Thursday, December 08, 2016

Movie review - "The Quiet Duel" (1949) **

Early Akira Kurosawa movie - the year before Rashomon - which was his second with Toshiro Mifune. It's not an action film, it's about syphilis - awesome, I know, right?

It's a medical melodrama which gets off to a terrific start with Mifune operating on soldiers in a makeshift surgery in 1944. There's some great Kurosawa compositions and atmosphere as Mifune cuts a finger and infects himself and you think "oh this is going to be good".

But once it gets back to Japan, the action movies to a sound stage and the film becomes less interesting.

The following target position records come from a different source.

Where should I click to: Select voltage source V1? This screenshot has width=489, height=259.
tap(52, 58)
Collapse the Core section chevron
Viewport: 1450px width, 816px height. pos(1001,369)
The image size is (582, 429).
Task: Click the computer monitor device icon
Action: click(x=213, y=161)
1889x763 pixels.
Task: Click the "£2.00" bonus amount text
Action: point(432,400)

Mifune has dumped his fiancee but still desires her; he works for his dad; one of his nurses is a former crazy bitch who is still a bit crazy.

I kept waiting for the story to start - for him to have sex with the former crazy nurse and to infect her (she seems to want to), or to go mad and start doing weird things, or to sleep with his ex, or to seek revenge on the guy who infected him, or to try to set up a hospital or something and have to keep his condition a secret.

But it never does. Mifune is noble and tormented and Japanese, as is his fiancee. People are concerned about what's going on but there's no forward progression.

Noriko Sengoku (the recovering suicide person) has the second best role. Toshiro Mifune fans will be interested to see how he handles a non gangster/samurai part, almost as if Dr Kildare got syphillis (he does well). Takashia Shimura is dull as Mifune's dad, though he has the requisite gravitas. Miki Sanjo is dull as the dull fiancee.

This isn't much of a movie, mostly because of the story. I guess it was interesting to see Kurosawa and Mifune in a contemporary medical tale.